▶

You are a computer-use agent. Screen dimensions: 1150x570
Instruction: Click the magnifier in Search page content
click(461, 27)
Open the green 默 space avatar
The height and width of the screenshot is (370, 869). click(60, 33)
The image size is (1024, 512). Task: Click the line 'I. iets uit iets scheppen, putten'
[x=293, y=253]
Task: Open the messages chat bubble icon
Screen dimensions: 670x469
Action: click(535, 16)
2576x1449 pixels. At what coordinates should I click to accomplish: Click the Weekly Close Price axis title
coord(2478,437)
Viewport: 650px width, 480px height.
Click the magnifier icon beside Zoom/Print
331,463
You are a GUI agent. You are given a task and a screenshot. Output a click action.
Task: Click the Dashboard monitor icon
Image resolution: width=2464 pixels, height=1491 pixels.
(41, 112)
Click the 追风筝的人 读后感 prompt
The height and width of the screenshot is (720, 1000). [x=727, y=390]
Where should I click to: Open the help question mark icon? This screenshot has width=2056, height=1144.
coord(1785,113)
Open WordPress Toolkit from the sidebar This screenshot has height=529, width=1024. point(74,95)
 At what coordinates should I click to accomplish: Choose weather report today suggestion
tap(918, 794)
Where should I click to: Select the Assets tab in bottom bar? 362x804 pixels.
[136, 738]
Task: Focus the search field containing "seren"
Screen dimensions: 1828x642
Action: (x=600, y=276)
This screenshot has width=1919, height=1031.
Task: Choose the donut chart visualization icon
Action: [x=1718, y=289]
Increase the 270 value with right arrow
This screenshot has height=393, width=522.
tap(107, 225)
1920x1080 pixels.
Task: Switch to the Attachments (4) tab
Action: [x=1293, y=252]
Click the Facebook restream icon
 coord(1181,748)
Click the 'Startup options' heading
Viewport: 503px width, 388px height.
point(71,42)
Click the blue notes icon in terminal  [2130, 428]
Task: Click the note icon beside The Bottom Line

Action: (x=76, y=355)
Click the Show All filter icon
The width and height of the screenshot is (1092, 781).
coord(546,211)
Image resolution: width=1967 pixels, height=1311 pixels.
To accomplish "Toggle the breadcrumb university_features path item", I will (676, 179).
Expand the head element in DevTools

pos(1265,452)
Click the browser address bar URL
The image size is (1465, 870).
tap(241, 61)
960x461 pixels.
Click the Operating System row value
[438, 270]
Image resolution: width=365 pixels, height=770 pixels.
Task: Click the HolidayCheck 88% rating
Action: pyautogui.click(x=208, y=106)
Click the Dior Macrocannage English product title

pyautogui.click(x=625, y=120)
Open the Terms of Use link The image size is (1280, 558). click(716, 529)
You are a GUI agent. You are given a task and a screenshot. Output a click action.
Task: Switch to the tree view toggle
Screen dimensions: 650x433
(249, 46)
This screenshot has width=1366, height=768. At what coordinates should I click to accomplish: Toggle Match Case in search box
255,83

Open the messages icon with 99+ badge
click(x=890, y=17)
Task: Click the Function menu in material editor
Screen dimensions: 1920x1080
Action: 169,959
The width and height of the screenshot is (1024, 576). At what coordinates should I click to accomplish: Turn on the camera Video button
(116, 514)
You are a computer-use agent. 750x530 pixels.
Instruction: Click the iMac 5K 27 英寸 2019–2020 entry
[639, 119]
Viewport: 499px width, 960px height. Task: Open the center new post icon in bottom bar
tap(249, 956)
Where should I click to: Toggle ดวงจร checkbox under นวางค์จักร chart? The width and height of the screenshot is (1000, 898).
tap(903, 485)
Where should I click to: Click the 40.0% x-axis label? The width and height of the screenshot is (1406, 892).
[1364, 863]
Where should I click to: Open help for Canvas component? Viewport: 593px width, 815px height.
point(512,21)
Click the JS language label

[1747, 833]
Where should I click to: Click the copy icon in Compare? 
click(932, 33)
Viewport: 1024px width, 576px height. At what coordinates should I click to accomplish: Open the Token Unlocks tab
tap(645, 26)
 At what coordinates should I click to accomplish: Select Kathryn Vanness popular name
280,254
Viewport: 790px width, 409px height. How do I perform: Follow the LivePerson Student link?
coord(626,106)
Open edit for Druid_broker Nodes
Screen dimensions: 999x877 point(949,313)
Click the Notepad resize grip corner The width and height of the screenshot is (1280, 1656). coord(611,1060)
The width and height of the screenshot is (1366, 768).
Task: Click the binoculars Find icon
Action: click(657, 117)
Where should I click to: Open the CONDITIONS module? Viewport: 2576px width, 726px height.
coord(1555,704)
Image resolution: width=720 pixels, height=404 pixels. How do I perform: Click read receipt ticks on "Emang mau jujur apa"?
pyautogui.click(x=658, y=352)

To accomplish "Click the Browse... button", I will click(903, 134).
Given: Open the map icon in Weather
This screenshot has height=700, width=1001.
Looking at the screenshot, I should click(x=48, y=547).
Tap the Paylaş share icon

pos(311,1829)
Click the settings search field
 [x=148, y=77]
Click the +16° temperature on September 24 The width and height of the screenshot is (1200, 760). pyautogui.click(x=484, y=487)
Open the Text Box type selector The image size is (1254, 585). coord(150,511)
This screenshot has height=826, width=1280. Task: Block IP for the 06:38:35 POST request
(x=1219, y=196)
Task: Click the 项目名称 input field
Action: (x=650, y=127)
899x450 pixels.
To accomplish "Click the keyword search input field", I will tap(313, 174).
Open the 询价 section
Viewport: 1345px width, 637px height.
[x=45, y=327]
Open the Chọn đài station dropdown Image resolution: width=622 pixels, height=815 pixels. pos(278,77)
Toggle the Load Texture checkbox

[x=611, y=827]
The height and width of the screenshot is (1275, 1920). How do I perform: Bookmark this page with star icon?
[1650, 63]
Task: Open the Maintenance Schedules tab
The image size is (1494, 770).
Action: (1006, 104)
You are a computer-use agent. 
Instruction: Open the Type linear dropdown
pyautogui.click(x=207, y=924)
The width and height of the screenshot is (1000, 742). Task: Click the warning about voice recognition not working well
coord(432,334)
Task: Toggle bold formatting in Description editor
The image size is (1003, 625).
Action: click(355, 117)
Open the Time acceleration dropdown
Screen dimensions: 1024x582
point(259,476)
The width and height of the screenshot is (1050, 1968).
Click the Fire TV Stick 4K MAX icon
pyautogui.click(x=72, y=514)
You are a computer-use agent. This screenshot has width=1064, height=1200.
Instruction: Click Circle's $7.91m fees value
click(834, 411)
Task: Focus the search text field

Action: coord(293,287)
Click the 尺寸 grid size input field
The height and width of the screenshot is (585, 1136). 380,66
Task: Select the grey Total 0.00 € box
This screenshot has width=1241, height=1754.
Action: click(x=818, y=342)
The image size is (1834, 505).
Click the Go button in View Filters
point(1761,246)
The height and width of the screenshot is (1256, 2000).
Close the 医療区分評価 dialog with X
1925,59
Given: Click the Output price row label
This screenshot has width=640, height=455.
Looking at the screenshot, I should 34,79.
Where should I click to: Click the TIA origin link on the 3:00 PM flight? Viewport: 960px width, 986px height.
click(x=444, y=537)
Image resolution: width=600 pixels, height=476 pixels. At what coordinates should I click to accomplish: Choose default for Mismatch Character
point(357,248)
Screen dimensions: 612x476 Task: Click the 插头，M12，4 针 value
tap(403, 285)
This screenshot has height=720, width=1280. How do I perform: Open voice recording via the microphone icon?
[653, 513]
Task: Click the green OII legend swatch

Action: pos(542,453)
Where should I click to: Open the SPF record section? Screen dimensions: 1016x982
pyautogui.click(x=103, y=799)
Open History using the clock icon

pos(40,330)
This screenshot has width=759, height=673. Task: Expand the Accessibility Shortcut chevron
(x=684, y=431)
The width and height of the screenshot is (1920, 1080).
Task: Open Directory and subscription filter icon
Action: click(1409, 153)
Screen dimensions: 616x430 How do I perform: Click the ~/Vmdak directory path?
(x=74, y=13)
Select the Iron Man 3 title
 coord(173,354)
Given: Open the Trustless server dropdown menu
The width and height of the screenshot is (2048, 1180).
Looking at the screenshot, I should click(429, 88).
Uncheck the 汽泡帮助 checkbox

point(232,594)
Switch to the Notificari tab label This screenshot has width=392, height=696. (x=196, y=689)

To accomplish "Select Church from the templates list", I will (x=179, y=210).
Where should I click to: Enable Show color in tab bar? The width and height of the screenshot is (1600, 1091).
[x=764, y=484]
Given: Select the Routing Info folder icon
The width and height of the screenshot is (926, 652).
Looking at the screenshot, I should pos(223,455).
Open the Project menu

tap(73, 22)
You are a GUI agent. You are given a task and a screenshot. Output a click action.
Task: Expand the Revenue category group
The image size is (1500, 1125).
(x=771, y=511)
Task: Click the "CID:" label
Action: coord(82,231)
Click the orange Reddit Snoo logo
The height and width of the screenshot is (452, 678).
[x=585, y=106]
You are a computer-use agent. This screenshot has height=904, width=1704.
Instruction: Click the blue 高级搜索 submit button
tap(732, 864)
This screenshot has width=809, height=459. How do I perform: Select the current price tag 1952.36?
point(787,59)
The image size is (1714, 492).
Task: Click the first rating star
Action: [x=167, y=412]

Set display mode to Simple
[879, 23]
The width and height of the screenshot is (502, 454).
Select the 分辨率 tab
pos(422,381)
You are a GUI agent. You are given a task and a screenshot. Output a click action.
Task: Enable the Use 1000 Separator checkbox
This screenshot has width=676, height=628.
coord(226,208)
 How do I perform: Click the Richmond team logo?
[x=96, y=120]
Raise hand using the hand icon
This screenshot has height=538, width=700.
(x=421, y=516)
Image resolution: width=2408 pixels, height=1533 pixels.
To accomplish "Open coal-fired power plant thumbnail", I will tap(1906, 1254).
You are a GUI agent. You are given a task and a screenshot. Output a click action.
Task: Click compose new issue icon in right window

◀

▸ **Directive**
Can you reproduce, word for word, the records above, starting at the very first line and ending at the line that contains "coord(1785,113)"?

▸ **Answer to this task**
You are a computer-use agent. Screen dimensions: 1150x570
Instruction: Click the magnifier in Search page content
click(461, 27)
Open the green 默 space avatar
The height and width of the screenshot is (370, 869). click(60, 33)
The image size is (1024, 512). Task: Click the line 'I. iets uit iets scheppen, putten'
[x=293, y=253]
Task: Open the messages chat bubble icon
Screen dimensions: 670x469
Action: click(535, 16)
2576x1449 pixels. At what coordinates should I click to accomplish: Click the Weekly Close Price axis title
coord(2478,437)
Viewport: 650px width, 480px height.
Click the magnifier icon beside Zoom/Print
331,463
You are a GUI agent. You are given a task and a screenshot. Output a click action.
Task: Click the Dashboard monitor icon
Image resolution: width=2464 pixels, height=1491 pixels.
(41, 112)
Click the 追风筝的人 读后感 prompt
The height and width of the screenshot is (720, 1000). [x=727, y=390]
Where should I click to: Open the help question mark icon? This screenshot has width=2056, height=1144.
coord(1785,113)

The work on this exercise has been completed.